Since this hot water tank is a power vented model meaning it uses an electric blower to assist in the venting of the combustion gases, the equipment grounding conductor for the circuit providing power to the blower can be used as the bonding means. Wonder if there is continuity between the two now? I will check.

I did find this answer also:

Is Gas Pipe Grounding Legal?

You must not use an underground metal gas piping system as a grounding electrode. So, what's the confusion all about?
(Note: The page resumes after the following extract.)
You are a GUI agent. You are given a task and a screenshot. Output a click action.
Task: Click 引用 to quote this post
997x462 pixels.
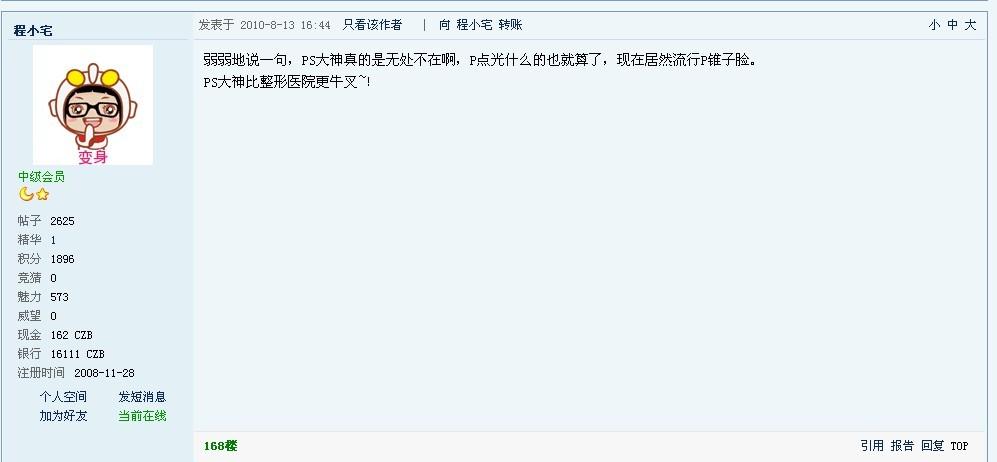tap(872, 445)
The controversy behind bonding and grounding metal gas piping systems arose when many electrical professionals questioned the rules and regulations of the National Fuel Gas Code (NFPA) 54. For example, Sec. 3.14(a) in NFPA 54 requires each aboveground portion of a gas piping system upstream from the equipment shutoff valve to be electrically continuous and bonded to any grounding electrode. Sec. 250-104(b) of the National Electrical Code (NEC) agrees with this mandate. On the other hand, NFPA 54 [Sec. 3.14(b)] parallels Sec. 250-52(a) of the NEC, which states: "You must not use an underground metal gas piping system as a grounding electrode" No wonder so many people are uncertain.

Let's take a closer look at the rules to help clarify the position of both Codes.

Metal gas piping: NEC Sec. 250-104(b) and NFPA 54 [Sec. 3.14(a)]. Sec. 250-104(b) of the NEC and NFPA 54, Sec. 3.14(a) requires you to bond the aboveground portion of a metal gas piping system to a grounding electrode system for safety reasons. NFPA 54, Sec. 3.15 does not allow you to use aboveground portions of a metal gas piping system or its components as a conductor in electrical circuits. However, NFPA 54, Sec. 3.15, Ex. recognizes under certain conditions, which applies when you are using low-voltage (50V or less) control circuits, ignition circuits, and electronic flame detection device circuits as piping or components of an electric circuit.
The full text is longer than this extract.